The fifth transcultural study trip as part of the Transcultural Student Research Group 2021 has come to an end. Behind the research group stands an annually recurring project initiated and carried out by the Leadership Excellence Institute Zeppelin | LEIZ. This year, the participants went on the trail of the New Silk Road Initiative in Poland and Duisburg - true to the topic of the study: "The Impacts of the Belt and Road Initiative on Europe: The Case of Poland and Germany". The study trip was organised in cooperation with the Boym Institute, led by LEIZ researcher Jessica Geraldo Schwengber, and funded by Rolls-Royce Power Systems AG and the Baden-Württemberg Ministry of Science, Research and the Arts (MWK).

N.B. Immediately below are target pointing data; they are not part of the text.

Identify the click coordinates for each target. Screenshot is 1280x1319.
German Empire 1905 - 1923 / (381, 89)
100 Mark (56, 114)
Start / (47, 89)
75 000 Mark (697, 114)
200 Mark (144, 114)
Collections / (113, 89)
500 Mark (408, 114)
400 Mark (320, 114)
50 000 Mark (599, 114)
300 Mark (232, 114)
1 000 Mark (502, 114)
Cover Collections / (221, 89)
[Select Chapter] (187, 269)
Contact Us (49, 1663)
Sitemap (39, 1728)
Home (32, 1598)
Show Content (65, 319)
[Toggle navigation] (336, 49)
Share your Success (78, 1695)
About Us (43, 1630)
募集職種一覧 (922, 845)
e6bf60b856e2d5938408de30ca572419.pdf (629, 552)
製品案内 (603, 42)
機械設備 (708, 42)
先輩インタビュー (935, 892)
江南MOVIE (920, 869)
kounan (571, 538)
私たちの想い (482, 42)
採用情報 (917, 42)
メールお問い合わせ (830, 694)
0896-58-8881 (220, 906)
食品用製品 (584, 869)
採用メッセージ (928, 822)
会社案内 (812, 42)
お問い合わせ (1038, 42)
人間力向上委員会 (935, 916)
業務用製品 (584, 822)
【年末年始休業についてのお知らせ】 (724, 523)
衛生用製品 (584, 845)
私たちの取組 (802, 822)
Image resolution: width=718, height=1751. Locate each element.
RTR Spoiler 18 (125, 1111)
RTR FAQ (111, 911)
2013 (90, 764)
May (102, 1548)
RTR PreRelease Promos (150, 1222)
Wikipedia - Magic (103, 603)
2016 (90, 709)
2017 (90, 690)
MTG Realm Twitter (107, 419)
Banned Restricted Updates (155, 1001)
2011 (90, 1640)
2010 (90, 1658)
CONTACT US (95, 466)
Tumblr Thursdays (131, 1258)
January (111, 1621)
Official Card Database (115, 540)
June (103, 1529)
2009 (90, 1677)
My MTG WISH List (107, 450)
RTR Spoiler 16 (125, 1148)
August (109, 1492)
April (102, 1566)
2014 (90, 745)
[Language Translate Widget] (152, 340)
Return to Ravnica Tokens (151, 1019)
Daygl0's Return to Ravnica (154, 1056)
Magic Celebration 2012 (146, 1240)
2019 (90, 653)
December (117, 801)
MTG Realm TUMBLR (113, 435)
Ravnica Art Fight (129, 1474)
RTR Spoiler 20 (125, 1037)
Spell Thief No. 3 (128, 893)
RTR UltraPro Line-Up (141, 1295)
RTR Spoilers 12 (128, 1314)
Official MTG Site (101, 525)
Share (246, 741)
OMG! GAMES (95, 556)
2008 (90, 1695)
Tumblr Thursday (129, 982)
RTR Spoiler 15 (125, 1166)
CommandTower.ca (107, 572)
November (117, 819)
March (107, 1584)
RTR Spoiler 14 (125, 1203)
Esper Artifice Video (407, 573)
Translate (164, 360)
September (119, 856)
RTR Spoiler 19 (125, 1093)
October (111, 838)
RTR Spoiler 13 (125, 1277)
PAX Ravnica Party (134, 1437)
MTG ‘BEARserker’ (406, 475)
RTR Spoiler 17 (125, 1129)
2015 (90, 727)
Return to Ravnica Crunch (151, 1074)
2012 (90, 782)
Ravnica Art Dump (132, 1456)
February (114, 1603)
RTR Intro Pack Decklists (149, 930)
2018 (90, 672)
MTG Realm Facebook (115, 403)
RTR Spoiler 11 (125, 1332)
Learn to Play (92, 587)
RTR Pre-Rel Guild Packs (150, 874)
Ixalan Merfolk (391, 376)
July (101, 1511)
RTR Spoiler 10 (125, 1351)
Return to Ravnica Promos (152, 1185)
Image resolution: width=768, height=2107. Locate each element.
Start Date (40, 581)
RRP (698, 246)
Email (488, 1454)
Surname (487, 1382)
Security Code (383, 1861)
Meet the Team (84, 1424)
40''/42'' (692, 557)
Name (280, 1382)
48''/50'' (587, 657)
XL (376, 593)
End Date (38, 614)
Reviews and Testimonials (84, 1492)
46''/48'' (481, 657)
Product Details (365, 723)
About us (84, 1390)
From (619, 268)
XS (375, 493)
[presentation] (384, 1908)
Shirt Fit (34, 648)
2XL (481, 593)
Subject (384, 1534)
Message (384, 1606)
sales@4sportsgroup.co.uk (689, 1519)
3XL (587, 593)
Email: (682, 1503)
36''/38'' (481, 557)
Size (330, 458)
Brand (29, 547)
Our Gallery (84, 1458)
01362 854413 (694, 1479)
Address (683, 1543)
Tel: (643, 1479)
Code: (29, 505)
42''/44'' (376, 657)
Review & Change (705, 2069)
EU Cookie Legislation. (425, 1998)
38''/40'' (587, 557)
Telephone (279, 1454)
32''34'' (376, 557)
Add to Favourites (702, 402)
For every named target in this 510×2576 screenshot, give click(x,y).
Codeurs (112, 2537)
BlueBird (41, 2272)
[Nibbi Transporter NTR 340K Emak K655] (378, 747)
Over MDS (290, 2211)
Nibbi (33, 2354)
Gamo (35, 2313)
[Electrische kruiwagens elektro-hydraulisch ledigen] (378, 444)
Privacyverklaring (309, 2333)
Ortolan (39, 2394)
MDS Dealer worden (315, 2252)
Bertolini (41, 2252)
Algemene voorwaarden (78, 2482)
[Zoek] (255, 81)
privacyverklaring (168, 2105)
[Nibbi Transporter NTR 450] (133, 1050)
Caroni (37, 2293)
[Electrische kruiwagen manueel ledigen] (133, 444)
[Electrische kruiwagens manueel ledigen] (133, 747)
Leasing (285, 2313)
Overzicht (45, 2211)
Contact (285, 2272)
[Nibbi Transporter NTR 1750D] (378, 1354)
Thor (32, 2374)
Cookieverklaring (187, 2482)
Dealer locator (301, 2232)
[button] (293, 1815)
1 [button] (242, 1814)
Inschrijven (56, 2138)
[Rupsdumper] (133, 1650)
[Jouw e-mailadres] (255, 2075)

The research group, which consists of seven Polish students on the one hand and seven German students from Zeppelin University on the other, is divided into six Polish-German subgroups. Each subgroup examines the impact of the Belt and Road Initiative on Europe from different disciplinary perspectives. For example, the student researchers shed light on the economic, geopolitical and legal consequences of the large-scale Chinese project and ask how the New Silk Road Initiative affects civil society and gender equality.
In line with the diversity of the topics covered, the activities of the research group during the study tour were also very different. In Poland, the programme included a tour of the port of Gdansk, a visit to the European Centre of Solidarność, and excursions to Huawei in Warsaw and the Marshal's Office of the Łódź Voivodeship. The young researchers also took part in two workshops: one at the University of Warsaw with various experts and one at the University of Łódź with political scientist Professor Dr Tomasz Kaminski. The workshops focused, among other things, on the fairly recent phenomenon of paradiplomacy, i.e. the increasing efforts of European regions to develop their own diplomacy and establish direct relations with China.
In the second part of the research trip, they went to Duisburg to analyse the effects of the New Silk Road initiative from Germany's perspective. There, the research group visited the Confucius Institute Metropolis Ruhr, where the students exchanged ideas with the senior professor for Chinese politics and society at the University of Duisburg-Essen Professor Dr Thomas Heberer and representatives of the China Business Network Duisburg (CBND). The next day, the participants discussed their research topics at Duisburg City Hall with a representative of the transport company DIT Duisburg Intermodal Terminal GmbH, with representatives of Chinese companies based in Duisburg, as well as with the municipal China representative Markus Teuber, the head of the China department Johannes Grünhage and the mayor Sören Link.
Sufficient attention was also paid to the cultural aspect of the Belt and Road Initiative. On the second day in Duisburg, the research group visited the Museum of Culture and Urban History, and on the third day, Bernard Langerock's exhibition on workers' settlements in Oberhausen along the Silk Roads in Poland, Germany and China at the LVR industrial museum St. Antony-Hütte in Oberhausen.
By working with peers from another country and culture and meeting experts from different disciplines, the research group gained insights in theoretical and practical terms and were given the opportunity to work in an international context and experience a concrete transcultural experience for themselves.